Data shown:
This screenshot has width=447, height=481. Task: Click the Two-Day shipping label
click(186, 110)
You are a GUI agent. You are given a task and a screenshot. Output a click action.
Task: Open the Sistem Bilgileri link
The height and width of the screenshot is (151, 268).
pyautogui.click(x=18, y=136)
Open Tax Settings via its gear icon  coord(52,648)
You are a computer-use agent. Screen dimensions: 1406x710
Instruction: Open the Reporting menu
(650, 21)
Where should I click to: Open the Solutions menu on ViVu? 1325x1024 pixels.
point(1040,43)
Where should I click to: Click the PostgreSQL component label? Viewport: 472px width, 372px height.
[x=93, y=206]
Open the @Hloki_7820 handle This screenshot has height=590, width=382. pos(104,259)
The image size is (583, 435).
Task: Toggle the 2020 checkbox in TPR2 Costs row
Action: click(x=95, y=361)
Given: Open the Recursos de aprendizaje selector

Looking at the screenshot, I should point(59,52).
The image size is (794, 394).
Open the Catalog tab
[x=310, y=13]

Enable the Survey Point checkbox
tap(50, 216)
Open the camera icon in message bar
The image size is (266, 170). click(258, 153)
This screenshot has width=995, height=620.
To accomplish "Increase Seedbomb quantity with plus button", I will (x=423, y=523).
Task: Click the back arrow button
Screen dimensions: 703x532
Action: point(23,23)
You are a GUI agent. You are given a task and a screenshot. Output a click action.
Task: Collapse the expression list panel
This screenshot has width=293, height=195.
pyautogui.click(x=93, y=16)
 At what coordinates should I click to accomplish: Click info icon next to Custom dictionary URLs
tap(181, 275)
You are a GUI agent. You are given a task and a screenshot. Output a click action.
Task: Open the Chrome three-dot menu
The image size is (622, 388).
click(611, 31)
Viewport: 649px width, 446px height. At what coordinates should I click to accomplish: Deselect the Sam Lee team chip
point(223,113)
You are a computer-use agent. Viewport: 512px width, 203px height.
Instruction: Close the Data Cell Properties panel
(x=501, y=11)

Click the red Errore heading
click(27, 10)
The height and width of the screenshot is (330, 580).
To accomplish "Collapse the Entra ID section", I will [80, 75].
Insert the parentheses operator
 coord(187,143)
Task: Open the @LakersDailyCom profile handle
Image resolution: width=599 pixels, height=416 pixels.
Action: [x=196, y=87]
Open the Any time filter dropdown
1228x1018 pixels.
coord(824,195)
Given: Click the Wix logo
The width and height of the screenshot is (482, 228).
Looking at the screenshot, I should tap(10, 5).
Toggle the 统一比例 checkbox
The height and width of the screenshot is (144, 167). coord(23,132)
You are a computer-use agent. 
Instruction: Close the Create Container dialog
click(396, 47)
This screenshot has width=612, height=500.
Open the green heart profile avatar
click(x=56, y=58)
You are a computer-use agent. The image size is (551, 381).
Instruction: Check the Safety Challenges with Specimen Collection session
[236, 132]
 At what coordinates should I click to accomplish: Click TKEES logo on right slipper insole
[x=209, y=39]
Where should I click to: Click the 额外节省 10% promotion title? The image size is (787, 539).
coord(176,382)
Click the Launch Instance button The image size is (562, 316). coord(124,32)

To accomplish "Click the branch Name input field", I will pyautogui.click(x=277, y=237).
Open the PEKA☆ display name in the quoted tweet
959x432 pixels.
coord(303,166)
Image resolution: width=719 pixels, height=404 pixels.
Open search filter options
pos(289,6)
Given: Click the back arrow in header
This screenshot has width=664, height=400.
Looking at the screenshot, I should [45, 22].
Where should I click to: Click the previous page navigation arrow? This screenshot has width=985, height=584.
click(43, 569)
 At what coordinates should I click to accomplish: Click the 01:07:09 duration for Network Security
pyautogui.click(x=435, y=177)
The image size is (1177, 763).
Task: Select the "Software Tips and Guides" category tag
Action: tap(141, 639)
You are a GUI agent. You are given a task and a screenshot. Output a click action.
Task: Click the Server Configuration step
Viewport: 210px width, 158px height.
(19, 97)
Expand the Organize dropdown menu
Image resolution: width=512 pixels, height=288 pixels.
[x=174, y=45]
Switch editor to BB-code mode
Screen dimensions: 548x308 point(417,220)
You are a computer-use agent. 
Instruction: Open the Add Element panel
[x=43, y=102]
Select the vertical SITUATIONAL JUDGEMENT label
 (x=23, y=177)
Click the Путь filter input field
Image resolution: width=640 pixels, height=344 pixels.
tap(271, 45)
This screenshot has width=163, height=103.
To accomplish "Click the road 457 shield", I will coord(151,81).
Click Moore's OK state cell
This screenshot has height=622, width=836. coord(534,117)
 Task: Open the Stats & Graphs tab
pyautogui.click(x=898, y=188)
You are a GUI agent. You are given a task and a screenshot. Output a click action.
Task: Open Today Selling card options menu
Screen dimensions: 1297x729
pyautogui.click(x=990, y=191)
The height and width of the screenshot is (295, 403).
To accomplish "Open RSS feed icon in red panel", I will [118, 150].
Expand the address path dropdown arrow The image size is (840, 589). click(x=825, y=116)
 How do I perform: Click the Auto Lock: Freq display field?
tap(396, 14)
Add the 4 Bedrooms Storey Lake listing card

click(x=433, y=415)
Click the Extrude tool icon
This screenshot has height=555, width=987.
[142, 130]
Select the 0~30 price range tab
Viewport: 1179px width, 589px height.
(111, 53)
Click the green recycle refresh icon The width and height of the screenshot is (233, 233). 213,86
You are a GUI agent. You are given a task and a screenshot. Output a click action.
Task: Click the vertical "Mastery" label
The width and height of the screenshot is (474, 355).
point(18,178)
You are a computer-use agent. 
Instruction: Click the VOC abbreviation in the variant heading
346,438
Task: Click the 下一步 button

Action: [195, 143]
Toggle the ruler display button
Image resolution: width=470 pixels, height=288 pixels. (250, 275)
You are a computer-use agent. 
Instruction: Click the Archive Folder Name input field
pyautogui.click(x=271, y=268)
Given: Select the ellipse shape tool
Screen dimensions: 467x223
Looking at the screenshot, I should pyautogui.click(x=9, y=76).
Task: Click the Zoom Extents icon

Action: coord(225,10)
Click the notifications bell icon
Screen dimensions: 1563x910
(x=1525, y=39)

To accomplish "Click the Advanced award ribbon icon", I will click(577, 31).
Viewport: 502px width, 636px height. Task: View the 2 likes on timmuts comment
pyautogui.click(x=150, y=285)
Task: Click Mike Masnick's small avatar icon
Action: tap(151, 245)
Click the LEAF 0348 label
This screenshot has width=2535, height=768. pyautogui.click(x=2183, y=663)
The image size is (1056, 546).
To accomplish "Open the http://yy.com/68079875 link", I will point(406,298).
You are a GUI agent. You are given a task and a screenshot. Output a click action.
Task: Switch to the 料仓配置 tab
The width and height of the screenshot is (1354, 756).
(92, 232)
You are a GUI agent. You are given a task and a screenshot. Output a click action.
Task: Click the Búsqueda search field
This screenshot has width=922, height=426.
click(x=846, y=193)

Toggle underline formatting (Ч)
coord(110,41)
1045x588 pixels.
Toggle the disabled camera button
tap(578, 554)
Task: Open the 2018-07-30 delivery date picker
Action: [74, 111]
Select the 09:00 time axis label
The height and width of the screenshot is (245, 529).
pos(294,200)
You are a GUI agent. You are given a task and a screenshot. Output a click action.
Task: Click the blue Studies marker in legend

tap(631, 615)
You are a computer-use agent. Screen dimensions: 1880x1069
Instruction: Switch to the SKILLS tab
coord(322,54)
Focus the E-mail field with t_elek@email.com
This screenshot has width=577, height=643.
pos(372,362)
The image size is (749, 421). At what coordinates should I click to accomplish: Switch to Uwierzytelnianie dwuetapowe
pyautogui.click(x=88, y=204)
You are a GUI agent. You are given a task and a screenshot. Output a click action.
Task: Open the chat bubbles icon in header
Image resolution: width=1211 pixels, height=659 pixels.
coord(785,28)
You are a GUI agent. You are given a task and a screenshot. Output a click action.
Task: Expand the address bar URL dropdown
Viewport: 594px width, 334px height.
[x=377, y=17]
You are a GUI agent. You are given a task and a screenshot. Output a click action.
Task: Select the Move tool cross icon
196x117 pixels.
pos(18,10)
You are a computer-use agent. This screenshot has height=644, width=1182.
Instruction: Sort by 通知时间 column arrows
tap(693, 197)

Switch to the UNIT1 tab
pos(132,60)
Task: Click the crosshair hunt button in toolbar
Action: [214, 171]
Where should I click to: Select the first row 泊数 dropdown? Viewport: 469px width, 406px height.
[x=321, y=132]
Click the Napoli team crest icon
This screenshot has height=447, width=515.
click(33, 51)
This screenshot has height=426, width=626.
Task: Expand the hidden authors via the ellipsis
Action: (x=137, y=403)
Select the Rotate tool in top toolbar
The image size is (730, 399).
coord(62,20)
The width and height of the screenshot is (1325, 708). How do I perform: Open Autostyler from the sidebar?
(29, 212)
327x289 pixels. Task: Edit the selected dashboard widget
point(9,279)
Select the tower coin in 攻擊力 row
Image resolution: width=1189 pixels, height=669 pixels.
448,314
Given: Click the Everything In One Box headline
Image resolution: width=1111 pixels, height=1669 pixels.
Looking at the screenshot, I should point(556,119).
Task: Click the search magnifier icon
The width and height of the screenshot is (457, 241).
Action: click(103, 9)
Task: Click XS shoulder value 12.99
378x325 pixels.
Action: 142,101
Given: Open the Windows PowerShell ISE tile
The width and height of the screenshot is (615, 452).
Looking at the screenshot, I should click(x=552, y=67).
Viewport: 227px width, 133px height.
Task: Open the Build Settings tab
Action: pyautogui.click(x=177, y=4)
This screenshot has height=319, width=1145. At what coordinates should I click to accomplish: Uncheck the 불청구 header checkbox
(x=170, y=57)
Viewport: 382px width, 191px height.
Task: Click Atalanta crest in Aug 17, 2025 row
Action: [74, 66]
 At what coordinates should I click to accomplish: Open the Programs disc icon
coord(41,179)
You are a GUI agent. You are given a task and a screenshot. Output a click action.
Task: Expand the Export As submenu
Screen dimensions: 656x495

Work required:
Return every line of the records above that contains the word "green", matching case exactly.

The reply:
Open the green heart profile avatar
Click the green recycle refresh icon The width and height of the screenshot is (233, 233). 213,86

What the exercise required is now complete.